Stated exercise A:
Pull out every row below that contains the string "perform", and treat the match as case-sensitive.

Selected excerpt:
=====

Ext4 Advances As Interim Step To Btrfs

← Back to Stories (view on slashdot.org)

Ext4 Advances As Interim Step To Btrfs

Posted by kdawson on Sunday October 19, 2008 @03:57PM from the butter-is-better dept.

Heise.de's Kernel Log has a look at the ext4 filesystem as Linus Torvalds has integrated a large collection of patches for it into the kernel main branch. "This signals that with the next kernel version 2.6.28, the successor to ext3 will finally leave behind its 'hot' development phase." The article notes that ext4 developer Theodore Ts'o (tytso) is in favor of ultimately moving Linux to a modern, "next-generation" file system. His preferred choice is btrfs, and Heise notes an email Ts'o sent to the Linux Kernel Mailing List a week back positioning ext4 as a bridge to btrfs.

13 of 510 comments (clear)

Min score:

Reason:

Sort:

BTRFS? REALLY? by erroneus · 2008-10-19 16:00 · Score: 4, Interesting

Couldn't they come up with a better name than "BuTteR FaSe?" I know I can't be the only one who read it like that. Call it anything but that.
Why not ZFS? by mlts · 2008-10-19 16:06 · Score: 5, Interesting

Unless ZFS has patent issues, why not just work on having ZFS as Linux's standard FS, after ext3?
ZFS offers a lot of capabilities, from no need to worry about a LVM layer, to snapshotting, to excellent error detection, even encryption and compression hooks.
1. Re:Why not ZFS? by GrievousMistake · 2008-10-19 17:49 · Score: 5, Interesting
  
  Huh. One of the interesting things things about Reiser4 from an end-user perspective was Hans Reisers plans for file metadata. From what I can find about btrfs, it currently doesn't even support normal extended attributes. There was also talk about making it easy for developers to extend the filesystem with plugins that could add e.g. compression schemes.
  I can't really recognize anything from Hans Reiser's ramblings in the btrfs documentation that isn't standard file system improvements already seen in e.g. ZFS. does anyone have any specific examples of the ZFS-leapfrogging features referred to?
  
  --
  In a fair world, refrigerators would make electricity.
2. Re:Why not ZFS? by adrianwn · 2008-10-19 18:53 · Score: 5, Interesting
  
  A microkernel loads modules into the kernel space.
  No, that's the opposite of a microkernel. A microkernel loads its modules (then often called "servers") into user space. If the kernel and its drivers etc. run in the same address space (as is the case with, e.g., Linux), then we're talking about a monolithic kernel, even if it can dynamically load modules.

=====

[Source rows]
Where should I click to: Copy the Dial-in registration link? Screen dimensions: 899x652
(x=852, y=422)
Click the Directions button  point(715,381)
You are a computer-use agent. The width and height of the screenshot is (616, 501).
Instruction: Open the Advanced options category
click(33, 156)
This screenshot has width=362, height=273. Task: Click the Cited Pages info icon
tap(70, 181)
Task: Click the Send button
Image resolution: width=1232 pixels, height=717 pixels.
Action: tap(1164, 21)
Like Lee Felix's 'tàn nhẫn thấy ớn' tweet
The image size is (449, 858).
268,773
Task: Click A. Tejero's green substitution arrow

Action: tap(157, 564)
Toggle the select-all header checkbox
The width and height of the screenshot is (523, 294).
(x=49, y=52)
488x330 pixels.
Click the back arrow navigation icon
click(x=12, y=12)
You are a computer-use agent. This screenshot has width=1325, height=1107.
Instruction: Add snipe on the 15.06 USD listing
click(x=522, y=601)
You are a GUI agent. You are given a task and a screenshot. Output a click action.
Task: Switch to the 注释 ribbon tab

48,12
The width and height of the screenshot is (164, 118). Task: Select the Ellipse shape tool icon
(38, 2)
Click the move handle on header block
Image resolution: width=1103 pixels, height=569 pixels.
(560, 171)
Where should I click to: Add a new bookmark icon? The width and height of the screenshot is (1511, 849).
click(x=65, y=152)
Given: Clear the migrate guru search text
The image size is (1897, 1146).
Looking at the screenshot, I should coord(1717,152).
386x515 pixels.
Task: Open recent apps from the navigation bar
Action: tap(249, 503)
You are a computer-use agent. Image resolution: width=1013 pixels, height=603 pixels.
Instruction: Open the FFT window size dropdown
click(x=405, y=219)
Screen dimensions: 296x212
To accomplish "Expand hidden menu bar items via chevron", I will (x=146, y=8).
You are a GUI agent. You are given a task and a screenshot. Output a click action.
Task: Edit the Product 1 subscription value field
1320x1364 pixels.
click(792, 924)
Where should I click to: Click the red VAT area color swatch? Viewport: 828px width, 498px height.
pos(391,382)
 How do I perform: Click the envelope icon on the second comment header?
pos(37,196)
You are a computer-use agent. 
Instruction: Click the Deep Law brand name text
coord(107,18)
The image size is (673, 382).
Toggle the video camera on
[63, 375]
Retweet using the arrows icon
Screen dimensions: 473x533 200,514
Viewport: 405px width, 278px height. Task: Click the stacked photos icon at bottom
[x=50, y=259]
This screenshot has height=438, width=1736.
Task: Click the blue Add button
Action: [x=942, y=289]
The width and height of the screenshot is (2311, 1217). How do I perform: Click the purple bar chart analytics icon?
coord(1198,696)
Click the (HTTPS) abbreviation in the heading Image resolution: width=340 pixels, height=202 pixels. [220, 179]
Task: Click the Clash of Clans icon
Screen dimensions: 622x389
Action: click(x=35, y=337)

=====

Stated exercise B:
Carry on the discussion of ext4 and btrfs above, picking up after its last sentence.

Exercise response A:
 How do I perform: Click the envelope icon on the second comment header?
The width and height of the screenshot is (2311, 1217). How do I perform: Click the purple bar chart analytics icon?

Exercise response B:
3. Re:Why not ZFS? by BrokenHalo · 2008-10-19 19:38 · Score: 4, Interesting
  
  not to belittle ext3 and ext2 for that matter, but their time is beginning to pass, and something new needs to replace it.
  
  I'm not sure that I see why, unless you're simply bored with the older filesystems. Something as critical as this should not be driven by what is trendy at any given moment. If one has no need for particular advanced bells or whistles, there is no need to use them.
  
  For instance, since for historical and security reasons I keep /boot on its own separate partition which is mounted readonly, it makes sense here to not have anything trying to write to a journal, so ext2 is still a very good choice here. As the partition is tiny (only 20MB) it takes a fraction of a second to run e2fsck over it when or as required, so there is nothing to be gained by journalling it anyway.
  
  I still use ReiserFS3 on most of my other partitions, since I don't have any intention of changing the filesystem until I change the drives. ReiserFS is still a good choice for my purposes anyway.
What I'd like by grasshoppa · 2008-10-19 16:09 · Score: 4, Interesting

I would like transparent, administrator controlled, versioning. Modified a word document and saved it in place? root can go back and get the old version ( and, alternatively, the user can. root could disable this functionality ).
The pieces are in place, it's doable, just someone needs to program it.

--
Mod me down with all of your hatred and your journey towards the dark side will be complete!
1. Re:What I'd like by corsec67 · 2008-10-19 16:20 · Score: 4, Interesting
  
  So, you want a Versioning file system? Just make sure you never let that run on /var.
  OSS is like capitalism: If you see a need, then make it and distribute it.
  
  --
  If I have nothing to hide, don't search me
2. Re:What I'd like by bendodge · 2008-10-19 16:33 · Score: 4, Interesting
  
  That leads to space-bloat.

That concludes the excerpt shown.